Frankly, I would be very (VERY) surprised if the actual future temperature record would show a rapid drop to a negative “anomaly” with a subsequent return to the “normal” temperature. But I think an analysis (1) using an artificial signal with such a strange normal-hotter-colder-normal pattern and (2) changing the signal parameters (time period and maximum increase) in order to find the limit parameter values of an undetectable short-term signal would be quite convincing. I just don’t have access to resources that would allow me to do such an analysis myself. Sorry.
“Fiddles and Lyers”
— by Horatio Algeranon
Fiddles and Lyers
And RomanM pyres
The hero Nero
But the fiddle fiddling
And lyer lying
> I’ve never seen one
You can search, you know, rather than just wait and see:
https://www.google.com/search?q=site%3Aclimateaudit.org+“CO2+causes+warming” is not an exaustive search, just one example of how to look.
> I’ve never seen one that suggests increased CO2 doesn’t cause warming
Amazing. Do you think CO2 causes warming? Said so there?

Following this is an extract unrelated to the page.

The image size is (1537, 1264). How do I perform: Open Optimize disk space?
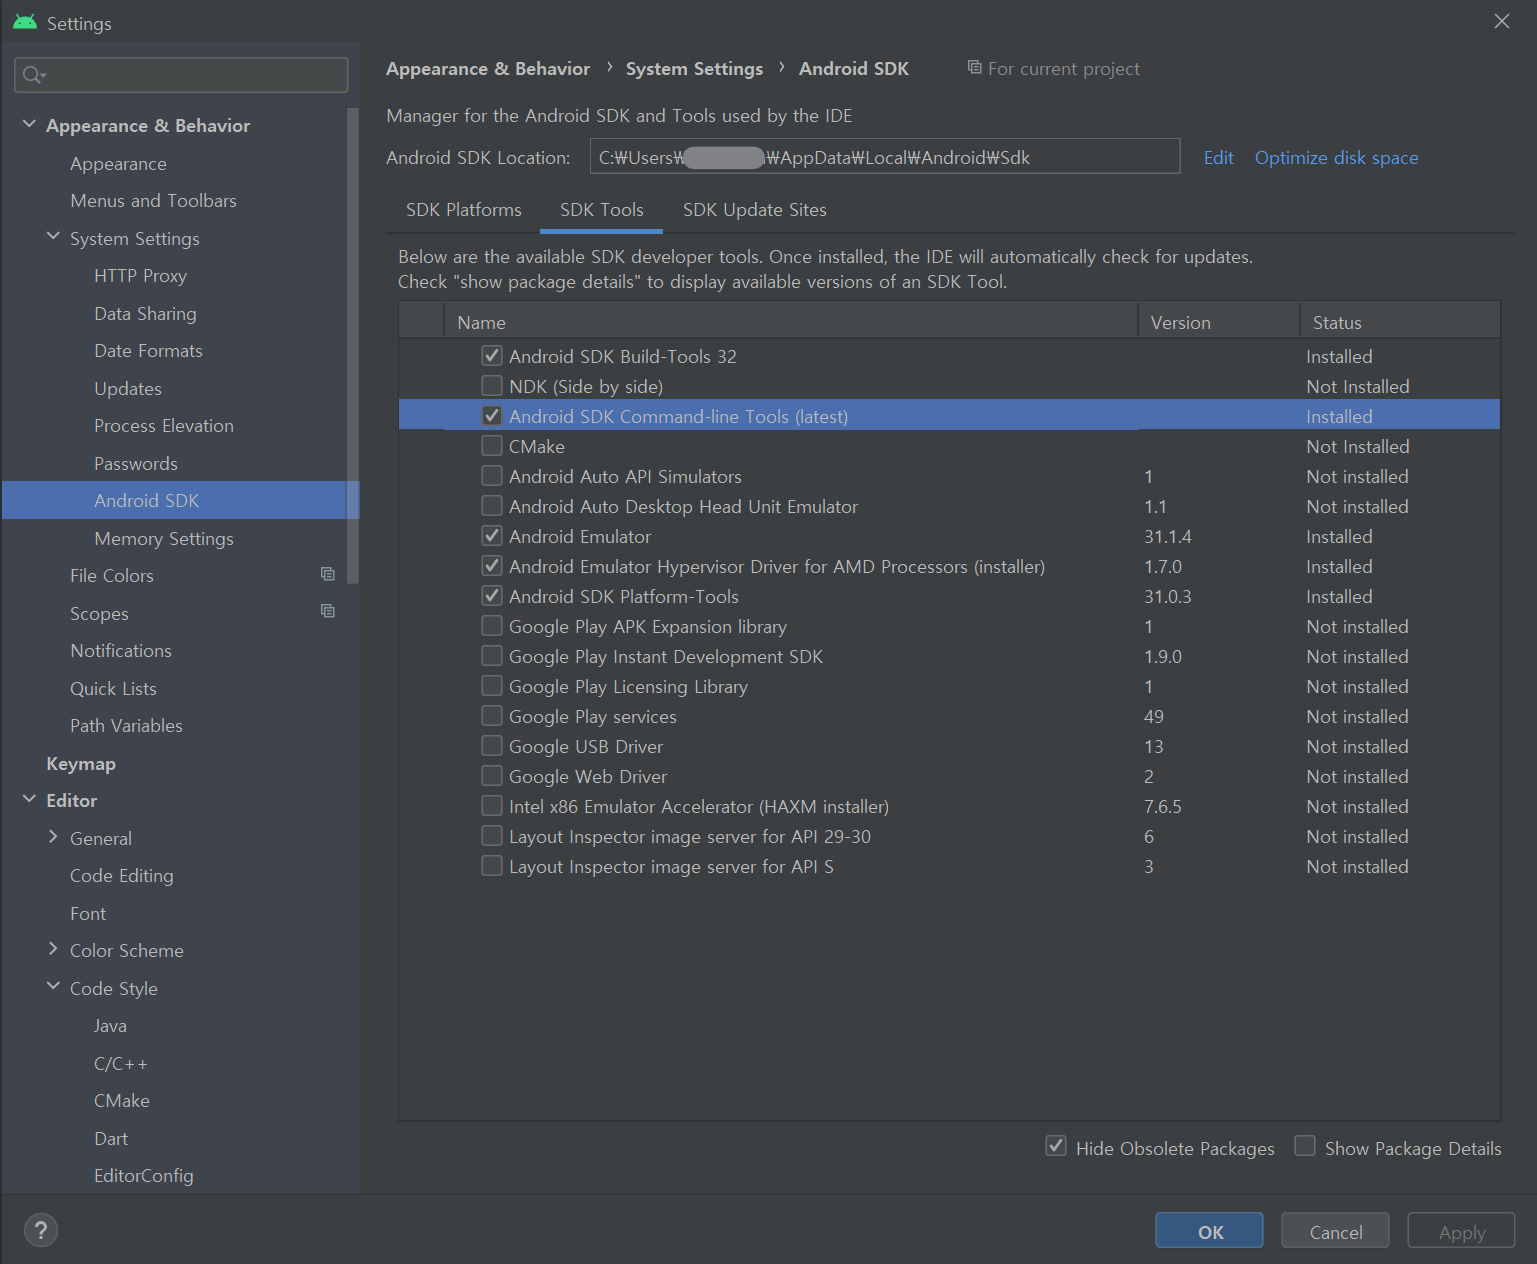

Tamino – I have run a Marcott frequency gain filter on a 200 year 0.9 C spike, with interesting results (http://www.skepticalscience.com/news.php?n=1951&p=2#93527). I see a 0.3 C 600 year resulting spike given that transfer function, albeit with no phase shifts (as I would have to digitize their graph for that). This is consistent with the 0.2 C spike result you have shown, given my interpretation of the phase shifts shown in the Marcott et al supplemental data.
I would be interested in your comments, if possible.